To do:
Convert the records below into a JSON array of strings, with one string for each line and no entries for blank lines.

Dataset:
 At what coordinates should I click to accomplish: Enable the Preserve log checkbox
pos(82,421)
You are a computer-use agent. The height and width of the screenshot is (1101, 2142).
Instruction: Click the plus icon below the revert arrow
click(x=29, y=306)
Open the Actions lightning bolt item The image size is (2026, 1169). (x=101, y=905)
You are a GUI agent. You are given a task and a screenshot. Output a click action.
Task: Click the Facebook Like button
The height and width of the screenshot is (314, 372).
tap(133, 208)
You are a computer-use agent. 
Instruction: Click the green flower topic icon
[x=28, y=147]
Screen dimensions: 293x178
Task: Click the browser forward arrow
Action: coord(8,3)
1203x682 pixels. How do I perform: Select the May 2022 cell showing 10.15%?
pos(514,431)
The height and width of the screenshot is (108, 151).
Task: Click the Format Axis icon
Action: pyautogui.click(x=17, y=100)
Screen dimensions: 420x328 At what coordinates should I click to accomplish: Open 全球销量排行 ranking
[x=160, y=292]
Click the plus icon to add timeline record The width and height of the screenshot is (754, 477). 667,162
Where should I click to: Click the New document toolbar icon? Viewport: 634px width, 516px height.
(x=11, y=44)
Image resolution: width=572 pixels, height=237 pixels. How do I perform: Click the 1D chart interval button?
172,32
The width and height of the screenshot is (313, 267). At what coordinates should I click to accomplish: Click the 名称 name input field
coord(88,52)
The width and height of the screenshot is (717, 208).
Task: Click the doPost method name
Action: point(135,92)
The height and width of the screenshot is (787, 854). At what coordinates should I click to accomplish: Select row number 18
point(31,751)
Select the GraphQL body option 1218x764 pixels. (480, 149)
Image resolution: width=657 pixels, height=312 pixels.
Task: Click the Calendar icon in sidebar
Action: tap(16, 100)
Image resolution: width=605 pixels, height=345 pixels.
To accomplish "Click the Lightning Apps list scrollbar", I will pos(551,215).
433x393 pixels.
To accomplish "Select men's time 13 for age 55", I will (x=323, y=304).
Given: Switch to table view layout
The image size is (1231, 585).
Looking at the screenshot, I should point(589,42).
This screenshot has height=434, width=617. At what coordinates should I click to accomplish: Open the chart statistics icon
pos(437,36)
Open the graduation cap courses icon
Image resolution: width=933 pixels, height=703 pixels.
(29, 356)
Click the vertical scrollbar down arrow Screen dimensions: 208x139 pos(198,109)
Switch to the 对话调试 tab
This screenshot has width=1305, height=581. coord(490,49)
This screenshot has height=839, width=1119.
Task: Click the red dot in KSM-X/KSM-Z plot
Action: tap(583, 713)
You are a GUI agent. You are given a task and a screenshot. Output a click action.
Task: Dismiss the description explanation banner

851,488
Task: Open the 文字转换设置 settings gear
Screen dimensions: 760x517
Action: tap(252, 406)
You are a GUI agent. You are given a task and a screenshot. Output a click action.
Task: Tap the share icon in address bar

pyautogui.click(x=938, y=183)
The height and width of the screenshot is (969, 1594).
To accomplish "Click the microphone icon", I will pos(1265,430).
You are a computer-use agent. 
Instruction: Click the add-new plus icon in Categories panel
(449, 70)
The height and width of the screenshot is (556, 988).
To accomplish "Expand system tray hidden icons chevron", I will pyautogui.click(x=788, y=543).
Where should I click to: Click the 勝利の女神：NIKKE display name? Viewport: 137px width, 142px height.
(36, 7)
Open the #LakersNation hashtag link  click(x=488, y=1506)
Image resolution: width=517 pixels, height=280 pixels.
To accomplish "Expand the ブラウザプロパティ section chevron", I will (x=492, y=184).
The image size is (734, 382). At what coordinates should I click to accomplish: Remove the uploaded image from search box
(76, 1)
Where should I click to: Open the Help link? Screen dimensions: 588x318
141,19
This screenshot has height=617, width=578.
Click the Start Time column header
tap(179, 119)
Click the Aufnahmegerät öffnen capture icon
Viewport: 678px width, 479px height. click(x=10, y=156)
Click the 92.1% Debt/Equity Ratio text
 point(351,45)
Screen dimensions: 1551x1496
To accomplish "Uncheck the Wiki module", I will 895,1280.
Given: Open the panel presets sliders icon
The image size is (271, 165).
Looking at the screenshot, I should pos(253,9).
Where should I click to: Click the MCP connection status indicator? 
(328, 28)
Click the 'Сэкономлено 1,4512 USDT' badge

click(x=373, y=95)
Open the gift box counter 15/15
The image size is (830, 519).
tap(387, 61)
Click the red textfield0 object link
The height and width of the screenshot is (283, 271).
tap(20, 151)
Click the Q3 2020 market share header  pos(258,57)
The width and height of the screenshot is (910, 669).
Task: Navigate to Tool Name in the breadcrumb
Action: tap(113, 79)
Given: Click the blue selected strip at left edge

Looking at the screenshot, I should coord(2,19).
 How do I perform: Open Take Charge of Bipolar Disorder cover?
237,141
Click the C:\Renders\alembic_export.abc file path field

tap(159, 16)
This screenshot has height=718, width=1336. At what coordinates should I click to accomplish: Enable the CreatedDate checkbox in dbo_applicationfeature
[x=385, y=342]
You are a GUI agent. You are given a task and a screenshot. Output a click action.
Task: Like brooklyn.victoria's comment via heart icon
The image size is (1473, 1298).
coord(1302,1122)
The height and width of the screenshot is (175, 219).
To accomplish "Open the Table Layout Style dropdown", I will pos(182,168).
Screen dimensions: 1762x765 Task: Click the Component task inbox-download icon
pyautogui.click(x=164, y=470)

Response:
[
  " At what coordinates should I click to accomplish: Enable the Preserve log checkbox",
  "pos(82,421)",
  "You are a computer-use agent. The height and width of the screenshot is (1101, 2142).",
  "Instruction: Click the plus icon below the revert arrow",
  "click(x=29, y=306)",
  "Open the Actions lightning bolt item The image size is (2026, 1169). (x=101, y=905)",
  "You are a GUI agent. You are given a task and a screenshot. Output a click action.",
  "Task: Click the Facebook Like button",
  "The height and width of the screenshot is (314, 372).",
  "tap(133, 208)",
  "You are a computer-use agent. ",
  "Instruction: Click the green flower topic icon",
  "[x=28, y=147]",
  "Screen dimensions: 293x178",
  "Task: Click the browser forward arrow",
  "Action: coord(8,3)",
  "1203x682 pixels. How do I perform: Select the May 2022 cell showing 10.15%?",
  "pos(514,431)",
  "The height and width of the screenshot is (108, 151).",
  "Task: Click the Format Axis icon",
  "Action: pyautogui.click(x=17, y=100)",
  "Screen dimensions: 420x328 At what coordinates should I click to accomplish: Open 全球销量排行 ranking",
  "[x=160, y=292]",
  "Click the plus icon to add timeline record The width and height of the screenshot is (754, 477). 667,162",
  "Where should I click to: Click the New document toolbar icon? Viewport: 634px width, 516px height.",
  "(x=11, y=44)",
  "Image resolution: width=572 pixels, height=237 pixels. How do I perform: Click the 1D chart interval button?",
  "172,32",
  "The width and height of the screenshot is (313, 267). At what coordinates should I click to accomplish: Click the 名称 name input field",
  "coord(88,52)",
  "The width and height of the screenshot is (717, 208).",
  "Task: Click the doPost method name",
  "Action: point(135,92)",
  "The height and width of the screenshot is (787, 854). At what coordinates should I click to accomplish: Select row number 18",
  "point(31,751)",
  "Select the GraphQL body option 1218x764 pixels. (480, 149)",
  "Image resolution: width=657 pixels, height=312 pixels.",
  "Task: Click the Calendar icon in sidebar",
  "Action: tap(16, 100)",
  "Image resolution: width=605 pixels, height=345 pixels.",
  "To accomplish \"Click the Lightning Apps list scrollbar\", I will pos(551,215).",
  "433x393 pixels.",
  "To accomplish \"Select men's time 13 for age 55\", I will (x=323, y=304).",
  "Given: Switch to table view layout",
  "The image size is (1231, 585).",
  "Looking at the screenshot, I should point(589,42).",
  "This screenshot has height=434, width=617. At what coordinates should I click to accomplish: Open the chart statistics icon",
  "pos(437,36)",
  "Open the graduation cap courses icon",
  "Image resolution: width=933 pixels, height=703 pixels.",
  "(29, 356)",
  "Click the vertical scrollbar down arrow Screen dimensions: 208x139 pos(198,109)",
  "Switch to the 对话调试 tab",
  "This screenshot has width=1305, height=581. coord(490,49)",
  "This screenshot has height=839, width=1119.",
  "Task: Click the red dot in KSM-X/KSM-Z plot",
  "Action: tap(583, 713)",
  "You are a GUI agent. You are given a task and a screenshot. Output a click action.",
  "Task: Dismiss the description explanation banner",
  "851,488",
  "Task: Open the 文字转换设置 settings gear",
  "Screen dimensions: 760x517",
  "Action: tap(252, 406)",
  "You are a GUI agent. You are given a task and a screenshot. Output a click action.",
  "Task: Tap the share icon in address bar",
  "pyautogui.click(x=938, y=183)",
  "The height and width of the screenshot is (969, 1594).",
  "To accomplish \"Click the microphone icon\", I will pos(1265,430).",
  "You are a computer-use agent. ",
  "Instruction: Click the add-new plus icon in Categories panel",
  "(449, 70)",
  "The height and width of the screenshot is (556, 988).",
  "To accomplish \"Expand system tray hidden icons chevron\", I will pyautogui.click(x=788, y=543).",
  "Where should I click to: Click the 勝利の女神：NIKKE display name? Viewport: 137px width, 142px height.",
  "(36, 7)",
  "Open the #LakersNation hashtag link  click(x=488, y=1506)",
  "Image resolution: width=517 pixels, height=280 pixels.",
  "To accomplish \"Expand the ブラウザプロパティ section chevron\", I will (x=492, y=184).",
  "The image size is (734, 382). At what coordinates should I click to accomplish: Remove the uploaded image from search box",
  "(76, 1)",
  "Where should I click to: Open the Help link? Screen dimensions: 588x318",
  "141,19",
  "This screenshot has height=617, width=578.",
  "Click the Start Time column header",
  "tap(179, 119)",
  "Click the Aufnahmegerät öffnen capture icon",
  "Viewport: 678px width, 479px height. click(x=10, y=156)",
  "Click the 92.1% Debt/Equity Ratio text",
  " point(351,45)",
  "Screen dimensions: 1551x1496",
  "To accomplish \"Uncheck the Wiki module\", I will 895,1280.",
  "Given: Open the panel presets sliders icon",
  "The image size is (271, 165).",
  "Looking at the screenshot, I should pos(253,9).",
  "Where should I click to: Click the MCP connection status indicator? ",
  "(328, 28)",
  "Click the 'Сэкономлено 1,4512 USDT' badge",
  "click(x=373, y=95)",
  "Open the gift box counter 15/15",
  "The image size is (830, 519).",
  "tap(387, 61)",
  "Click the red textfield0 object link",
  "The height and width of the screenshot is (283, 271).",
  "tap(20, 151)",
  "Click the Q3 2020 market share header  pos(258,57)",
  "The width and height of the screenshot is (910, 669).",
  "Task: Navigate to Tool Name in the breadcrumb",
  "Action: tap(113, 79)",
  "Given: Click the blue selected strip at left edge",
  "Looking at the screenshot, I should coord(2,19).",
  " How do I perform: Open Take Charge of Bipolar Disorder cover?",
  "237,141",
  "Click the C:\\Renders\\alembic_export.abc file path field",
  "tap(159, 16)",
  "This screenshot has height=718, width=1336. At what coordinates should I click to accomplish: Enable the CreatedDate checkbox in dbo_applicationfeature",
  "[x=385, y=342]",
  "You are a GUI agent. You are given a task and a screenshot. Output a click action.",
  "Task: Like brooklyn.victoria's comment via heart icon",
  "The image size is (1473, 1298).",
  "coord(1302,1122)",
  "The height and width of the screenshot is (175, 219).",
  "To accomplish \"Open the Table Layout Style dropdown\", I will pos(182,168).",
  "Screen dimensions: 1762x765 Task: Click the Component task inbox-download icon",
  "pyautogui.click(x=164, y=470)"
]